DESCRIPTION OF THE TASK. Write out all the data again, exactly as it stands.

------------------------------------

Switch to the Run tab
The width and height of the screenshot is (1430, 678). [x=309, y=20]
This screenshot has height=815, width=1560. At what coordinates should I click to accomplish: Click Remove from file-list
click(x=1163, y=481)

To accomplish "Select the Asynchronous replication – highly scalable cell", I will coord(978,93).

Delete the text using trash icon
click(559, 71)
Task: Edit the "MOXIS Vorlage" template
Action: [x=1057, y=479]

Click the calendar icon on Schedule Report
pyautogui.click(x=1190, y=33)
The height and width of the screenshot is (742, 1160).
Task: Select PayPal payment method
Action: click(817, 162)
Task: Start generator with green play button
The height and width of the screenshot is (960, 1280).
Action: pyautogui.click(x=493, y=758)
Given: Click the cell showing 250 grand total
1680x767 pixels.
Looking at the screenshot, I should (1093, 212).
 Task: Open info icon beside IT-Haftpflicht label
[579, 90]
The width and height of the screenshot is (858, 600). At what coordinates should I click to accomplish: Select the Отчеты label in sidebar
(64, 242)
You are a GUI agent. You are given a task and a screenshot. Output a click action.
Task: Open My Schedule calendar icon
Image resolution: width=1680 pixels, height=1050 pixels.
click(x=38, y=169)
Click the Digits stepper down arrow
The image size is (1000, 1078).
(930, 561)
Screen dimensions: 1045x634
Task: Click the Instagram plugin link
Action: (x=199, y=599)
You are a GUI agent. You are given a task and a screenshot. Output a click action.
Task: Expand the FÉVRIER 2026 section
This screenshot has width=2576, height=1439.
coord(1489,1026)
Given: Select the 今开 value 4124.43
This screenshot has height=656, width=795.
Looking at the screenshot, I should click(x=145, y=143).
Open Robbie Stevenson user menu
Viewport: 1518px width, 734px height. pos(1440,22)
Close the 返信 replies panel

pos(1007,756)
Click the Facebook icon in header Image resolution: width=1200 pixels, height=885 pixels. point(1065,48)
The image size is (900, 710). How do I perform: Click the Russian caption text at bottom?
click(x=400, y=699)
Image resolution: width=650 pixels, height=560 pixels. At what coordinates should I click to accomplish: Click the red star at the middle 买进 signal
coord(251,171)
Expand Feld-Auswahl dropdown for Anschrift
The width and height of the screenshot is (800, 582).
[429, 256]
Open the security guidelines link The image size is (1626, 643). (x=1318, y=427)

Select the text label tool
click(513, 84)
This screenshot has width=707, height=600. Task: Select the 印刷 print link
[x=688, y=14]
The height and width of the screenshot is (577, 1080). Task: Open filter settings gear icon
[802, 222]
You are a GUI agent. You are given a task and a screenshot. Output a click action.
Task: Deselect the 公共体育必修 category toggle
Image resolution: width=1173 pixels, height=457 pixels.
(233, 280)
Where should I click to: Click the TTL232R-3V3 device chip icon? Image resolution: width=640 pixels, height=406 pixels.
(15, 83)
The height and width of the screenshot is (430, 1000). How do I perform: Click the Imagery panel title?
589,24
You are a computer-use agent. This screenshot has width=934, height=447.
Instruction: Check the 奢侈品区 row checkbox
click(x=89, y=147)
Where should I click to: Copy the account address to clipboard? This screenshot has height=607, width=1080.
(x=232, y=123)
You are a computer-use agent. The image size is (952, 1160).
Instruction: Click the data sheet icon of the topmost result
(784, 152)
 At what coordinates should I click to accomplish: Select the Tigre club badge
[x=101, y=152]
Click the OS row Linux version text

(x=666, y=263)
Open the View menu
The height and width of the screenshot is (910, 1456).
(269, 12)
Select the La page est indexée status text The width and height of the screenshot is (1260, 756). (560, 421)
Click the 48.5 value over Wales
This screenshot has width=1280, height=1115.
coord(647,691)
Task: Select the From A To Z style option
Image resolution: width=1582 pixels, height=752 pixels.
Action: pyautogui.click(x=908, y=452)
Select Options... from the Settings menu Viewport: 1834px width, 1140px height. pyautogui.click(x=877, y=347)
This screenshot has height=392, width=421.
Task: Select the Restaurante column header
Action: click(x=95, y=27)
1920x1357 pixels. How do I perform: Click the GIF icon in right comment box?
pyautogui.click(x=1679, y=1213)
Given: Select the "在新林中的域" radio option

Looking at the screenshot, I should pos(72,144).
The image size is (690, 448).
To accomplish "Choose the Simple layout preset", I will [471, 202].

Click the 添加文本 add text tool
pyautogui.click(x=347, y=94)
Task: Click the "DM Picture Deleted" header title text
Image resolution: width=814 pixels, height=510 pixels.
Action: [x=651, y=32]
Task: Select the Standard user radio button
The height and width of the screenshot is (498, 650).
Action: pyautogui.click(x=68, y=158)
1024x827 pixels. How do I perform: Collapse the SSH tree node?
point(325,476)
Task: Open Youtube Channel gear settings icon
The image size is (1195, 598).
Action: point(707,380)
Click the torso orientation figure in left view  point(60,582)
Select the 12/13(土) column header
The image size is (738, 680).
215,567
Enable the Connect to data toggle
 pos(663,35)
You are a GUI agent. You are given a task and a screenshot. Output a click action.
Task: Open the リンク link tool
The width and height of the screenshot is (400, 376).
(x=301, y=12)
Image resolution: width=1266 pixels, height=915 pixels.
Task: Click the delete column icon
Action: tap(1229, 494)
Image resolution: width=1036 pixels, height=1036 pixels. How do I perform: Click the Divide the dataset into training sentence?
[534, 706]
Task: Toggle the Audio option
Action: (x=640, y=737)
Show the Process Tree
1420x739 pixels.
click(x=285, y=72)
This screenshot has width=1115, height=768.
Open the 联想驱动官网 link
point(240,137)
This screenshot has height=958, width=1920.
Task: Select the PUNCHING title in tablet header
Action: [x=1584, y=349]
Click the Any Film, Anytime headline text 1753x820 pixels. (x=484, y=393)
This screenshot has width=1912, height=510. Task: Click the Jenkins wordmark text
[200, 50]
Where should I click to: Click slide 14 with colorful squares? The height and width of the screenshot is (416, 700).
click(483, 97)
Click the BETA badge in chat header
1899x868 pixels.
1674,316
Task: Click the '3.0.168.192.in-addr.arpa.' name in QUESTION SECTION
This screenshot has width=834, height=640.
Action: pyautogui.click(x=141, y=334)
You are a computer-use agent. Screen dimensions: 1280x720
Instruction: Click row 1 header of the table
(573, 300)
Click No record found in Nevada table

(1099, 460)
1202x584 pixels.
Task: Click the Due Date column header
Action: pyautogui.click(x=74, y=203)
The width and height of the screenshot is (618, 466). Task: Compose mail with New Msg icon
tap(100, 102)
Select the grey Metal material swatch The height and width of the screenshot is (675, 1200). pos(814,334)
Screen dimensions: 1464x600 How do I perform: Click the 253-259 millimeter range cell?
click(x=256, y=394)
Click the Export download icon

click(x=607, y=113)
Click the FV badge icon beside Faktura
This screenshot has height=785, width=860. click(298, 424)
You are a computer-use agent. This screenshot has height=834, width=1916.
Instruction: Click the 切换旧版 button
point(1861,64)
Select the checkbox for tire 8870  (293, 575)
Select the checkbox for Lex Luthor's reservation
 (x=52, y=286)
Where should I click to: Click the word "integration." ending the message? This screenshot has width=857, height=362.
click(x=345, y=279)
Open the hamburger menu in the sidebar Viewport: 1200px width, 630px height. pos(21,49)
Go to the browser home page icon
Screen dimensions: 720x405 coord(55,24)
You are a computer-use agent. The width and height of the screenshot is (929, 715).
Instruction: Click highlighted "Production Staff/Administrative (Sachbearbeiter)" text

------------------------------------

RESPONSE FOR THIS EXERCISE.
Switch to the Run tab
The width and height of the screenshot is (1430, 678). [x=309, y=20]
This screenshot has height=815, width=1560. At what coordinates should I click to accomplish: Click Remove from file-list
click(x=1163, y=481)

To accomplish "Select the Asynchronous replication – highly scalable cell", I will coord(978,93).

Delete the text using trash icon
click(559, 71)
Task: Edit the "MOXIS Vorlage" template
Action: [x=1057, y=479]

Click the calendar icon on Schedule Report
pyautogui.click(x=1190, y=33)
The height and width of the screenshot is (742, 1160).
Task: Select PayPal payment method
Action: click(817, 162)
Task: Start generator with green play button
The height and width of the screenshot is (960, 1280).
Action: pyautogui.click(x=493, y=758)
Given: Click the cell showing 250 grand total
1680x767 pixels.
Looking at the screenshot, I should (1093, 212).
 Task: Open info icon beside IT-Haftpflicht label
[579, 90]
The width and height of the screenshot is (858, 600). At what coordinates should I click to accomplish: Select the Отчеты label in sidebar
(64, 242)
You are a GUI agent. You are given a task and a screenshot. Output a click action.
Task: Open My Schedule calendar icon
Image resolution: width=1680 pixels, height=1050 pixels.
click(x=38, y=169)
Click the Digits stepper down arrow
The image size is (1000, 1078).
(930, 561)
Screen dimensions: 1045x634
Task: Click the Instagram plugin link
Action: (x=199, y=599)
You are a GUI agent. You are given a task and a screenshot. Output a click action.
Task: Expand the FÉVRIER 2026 section
This screenshot has width=2576, height=1439.
coord(1489,1026)
Given: Select the 今开 value 4124.43
This screenshot has height=656, width=795.
Looking at the screenshot, I should click(x=145, y=143).
Open Robbie Stevenson user menu
Viewport: 1518px width, 734px height. pos(1440,22)
Close the 返信 replies panel

pos(1007,756)
Click the Facebook icon in header Image resolution: width=1200 pixels, height=885 pixels. point(1065,48)
The image size is (900, 710). How do I perform: Click the Russian caption text at bottom?
click(x=400, y=699)
Image resolution: width=650 pixels, height=560 pixels. At what coordinates should I click to accomplish: Click the red star at the middle 买进 signal
coord(251,171)
Expand Feld-Auswahl dropdown for Anschrift
The width and height of the screenshot is (800, 582).
[429, 256]
Open the security guidelines link The image size is (1626, 643). (x=1318, y=427)

Select the text label tool
click(513, 84)
This screenshot has width=707, height=600. Task: Select the 印刷 print link
[x=688, y=14]
The height and width of the screenshot is (577, 1080). Task: Open filter settings gear icon
[802, 222]
You are a GUI agent. You are given a task and a screenshot. Output a click action.
Task: Deselect the 公共体育必修 category toggle
Image resolution: width=1173 pixels, height=457 pixels.
(233, 280)
Where should I click to: Click the TTL232R-3V3 device chip icon? Image resolution: width=640 pixels, height=406 pixels.
(15, 83)
The height and width of the screenshot is (430, 1000). How do I perform: Click the Imagery panel title?
589,24
You are a computer-use agent. This screenshot has width=934, height=447.
Instruction: Check the 奢侈品区 row checkbox
click(x=89, y=147)
Where should I click to: Copy the account address to clipboard? This screenshot has height=607, width=1080.
(x=232, y=123)
You are a computer-use agent. The image size is (952, 1160).
Instruction: Click the data sheet icon of the topmost result
(784, 152)
 At what coordinates should I click to accomplish: Select the Tigre club badge
[x=101, y=152]
Click the OS row Linux version text

(x=666, y=263)
Open the View menu
The height and width of the screenshot is (910, 1456).
(269, 12)
Select the La page est indexée status text The width and height of the screenshot is (1260, 756). (560, 421)
Click the 48.5 value over Wales
This screenshot has width=1280, height=1115.
coord(647,691)
Task: Select the From A To Z style option
Image resolution: width=1582 pixels, height=752 pixels.
Action: pyautogui.click(x=908, y=452)
Select Options... from the Settings menu Viewport: 1834px width, 1140px height. pyautogui.click(x=877, y=347)
This screenshot has height=392, width=421.
Task: Select the Restaurante column header
Action: click(x=95, y=27)
1920x1357 pixels. How do I perform: Click the GIF icon in right comment box?
pyautogui.click(x=1679, y=1213)
Given: Select the "在新林中的域" radio option

Looking at the screenshot, I should pos(72,144).
The image size is (690, 448).
To accomplish "Choose the Simple layout preset", I will [471, 202].

Click the 添加文本 add text tool
pyautogui.click(x=347, y=94)
Task: Click the "DM Picture Deleted" header title text
Image resolution: width=814 pixels, height=510 pixels.
Action: [x=651, y=32]
Task: Select the Standard user radio button
The height and width of the screenshot is (498, 650).
Action: pyautogui.click(x=68, y=158)
1024x827 pixels. How do I perform: Collapse the SSH tree node?
point(325,476)
Task: Open Youtube Channel gear settings icon
The image size is (1195, 598).
Action: point(707,380)
Click the torso orientation figure in left view  point(60,582)
Select the 12/13(土) column header
The image size is (738, 680).
215,567
Enable the Connect to data toggle
 pos(663,35)
You are a GUI agent. You are given a task and a screenshot. Output a click action.
Task: Open the リンク link tool
The width and height of the screenshot is (400, 376).
(x=301, y=12)
Image resolution: width=1266 pixels, height=915 pixels.
Task: Click the delete column icon
Action: tap(1229, 494)
Image resolution: width=1036 pixels, height=1036 pixels. How do I perform: Click the Divide the dataset into training sentence?
[534, 706]
Task: Toggle the Audio option
Action: (x=640, y=737)
Show the Process Tree
1420x739 pixels.
click(x=285, y=72)
This screenshot has width=1115, height=768.
Open the 联想驱动官网 link
point(240,137)
This screenshot has height=958, width=1920.
Task: Select the PUNCHING title in tablet header
Action: [x=1584, y=349]
Click the Any Film, Anytime headline text 1753x820 pixels. (x=484, y=393)
This screenshot has width=1912, height=510. Task: Click the Jenkins wordmark text
[200, 50]
Where should I click to: Click slide 14 with colorful squares? The height and width of the screenshot is (416, 700).
click(483, 97)
Click the BETA badge in chat header
1899x868 pixels.
1674,316
Task: Click the '3.0.168.192.in-addr.arpa.' name in QUESTION SECTION
This screenshot has width=834, height=640.
Action: pyautogui.click(x=141, y=334)
You are a computer-use agent. Screen dimensions: 1280x720
Instruction: Click row 1 header of the table
(573, 300)
Click No record found in Nevada table

(1099, 460)
1202x584 pixels.
Task: Click the Due Date column header
Action: pyautogui.click(x=74, y=203)
The width and height of the screenshot is (618, 466). Task: Compose mail with New Msg icon
tap(100, 102)
Select the grey Metal material swatch The height and width of the screenshot is (675, 1200). pos(814,334)
Screen dimensions: 1464x600 How do I perform: Click the 253-259 millimeter range cell?
click(x=256, y=394)
Click the Export download icon

click(x=607, y=113)
Click the FV badge icon beside Faktura
This screenshot has height=785, width=860. click(298, 424)
You are a computer-use agent. This screenshot has height=834, width=1916.
Instruction: Click the 切换旧版 button
point(1861,64)
Select the checkbox for tire 8870  (293, 575)
Select the checkbox for Lex Luthor's reservation
 (x=52, y=286)
Where should I click to: Click the word "integration." ending the message? This screenshot has width=857, height=362.
click(x=345, y=279)
Open the hamburger menu in the sidebar Viewport: 1200px width, 630px height. pos(21,49)
Go to the browser home page icon
Screen dimensions: 720x405 coord(55,24)
You are a computer-use agent. The width and height of the screenshot is (929, 715).
Instruction: Click highlighted "Production Staff/Administrative (Sachbearbeiter)" text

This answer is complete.